### Material provided:
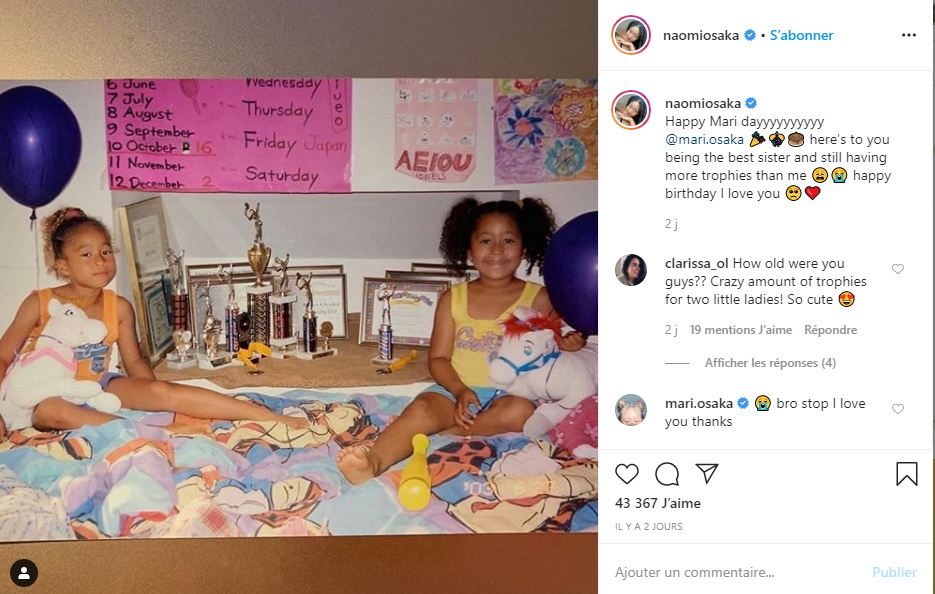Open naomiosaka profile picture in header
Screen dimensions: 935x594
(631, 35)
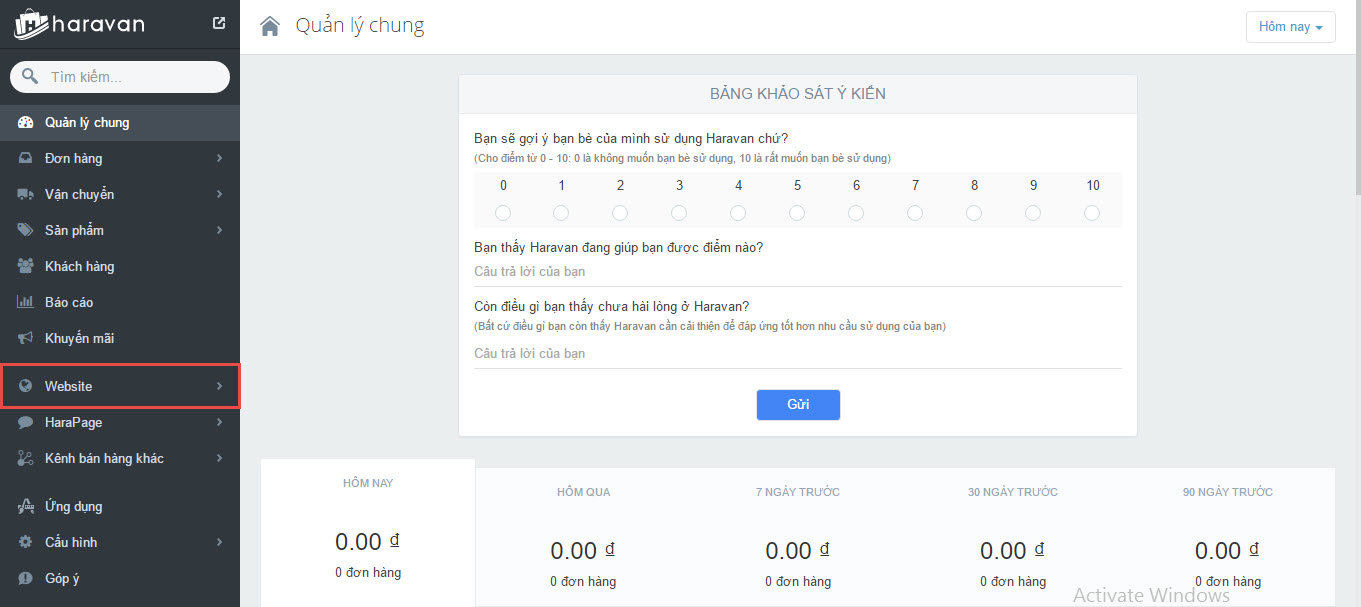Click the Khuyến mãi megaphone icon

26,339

...

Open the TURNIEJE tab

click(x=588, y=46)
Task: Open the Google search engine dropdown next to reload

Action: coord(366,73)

==

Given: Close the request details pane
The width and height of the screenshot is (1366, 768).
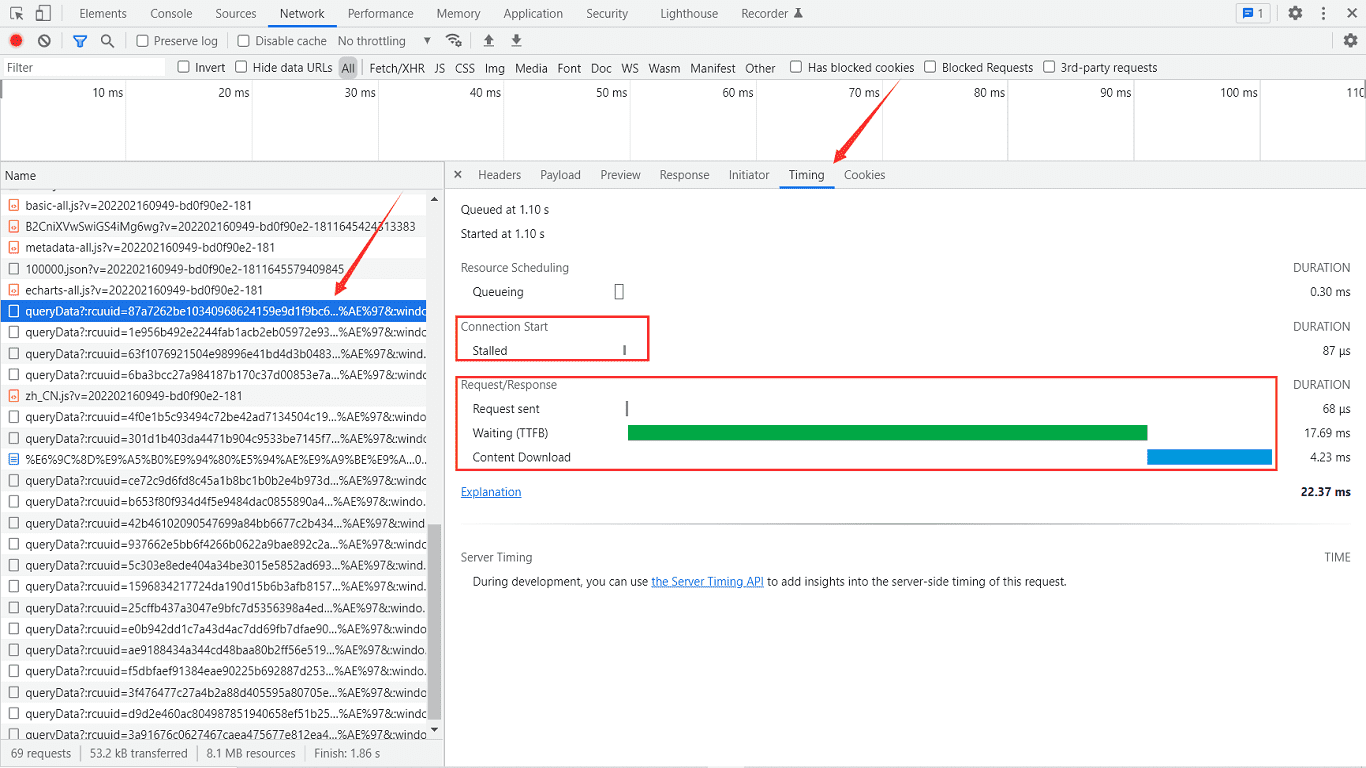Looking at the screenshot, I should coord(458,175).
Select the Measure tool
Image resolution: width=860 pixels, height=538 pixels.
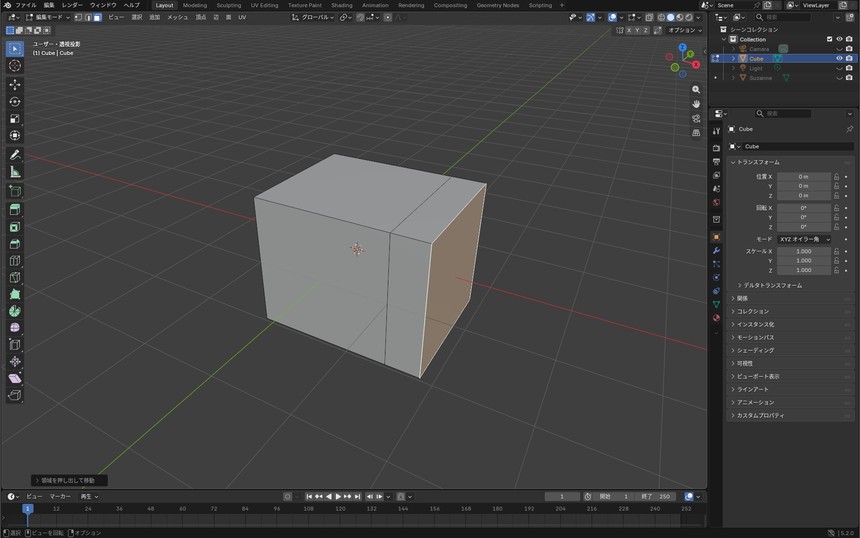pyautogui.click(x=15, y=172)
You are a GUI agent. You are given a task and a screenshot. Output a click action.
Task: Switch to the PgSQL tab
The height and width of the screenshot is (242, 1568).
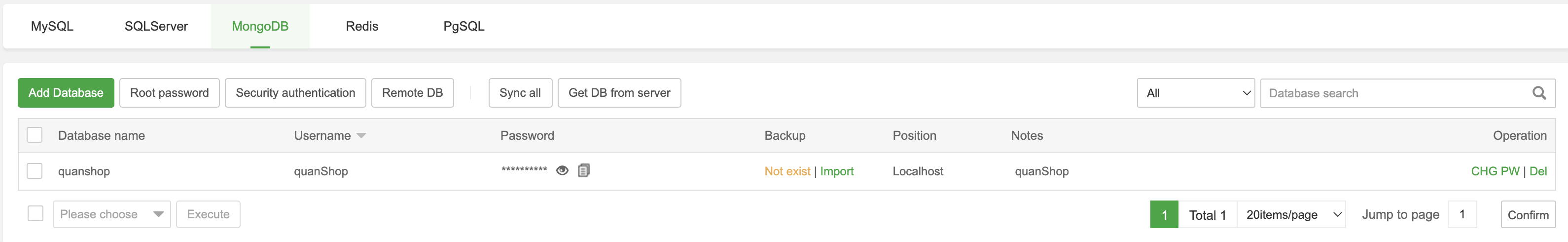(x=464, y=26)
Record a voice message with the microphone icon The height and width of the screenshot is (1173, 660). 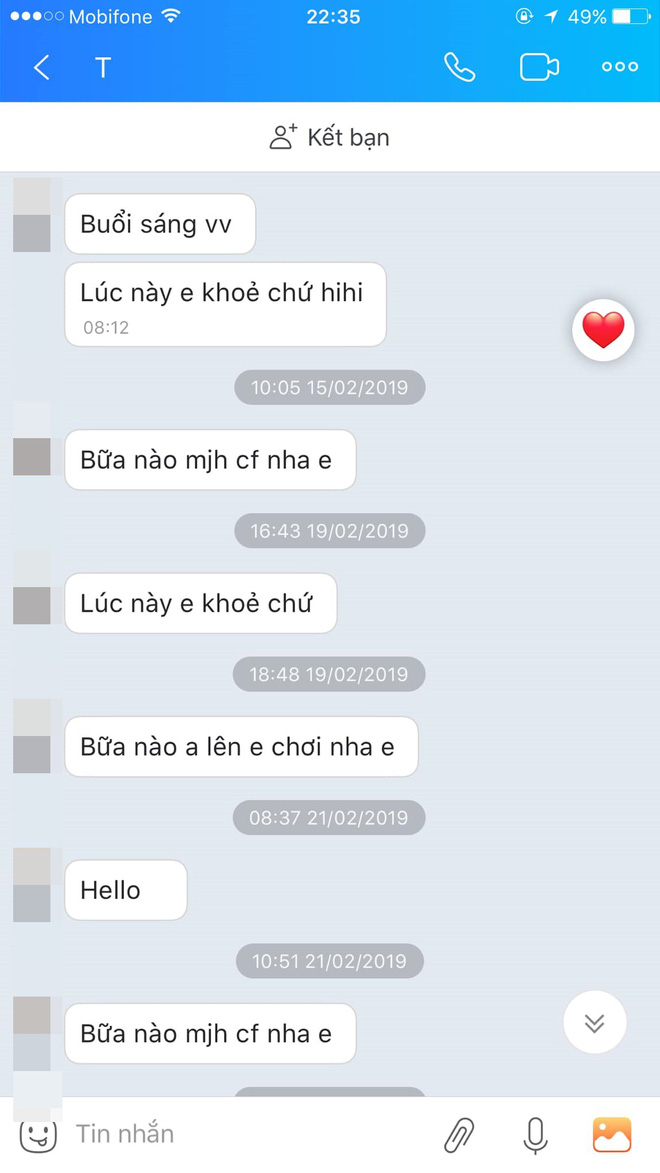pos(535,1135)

### Task:
Copy out the material that opens with the line containing "Open the TURNIEJE tab" and closes with the line containing "Action: coord(366,73)", reproducing every line in that span precisely.

### Exercise response:
Open the TURNIEJE tab

click(x=588, y=46)
Task: Open the Google search engine dropdown next to reload

Action: coord(366,73)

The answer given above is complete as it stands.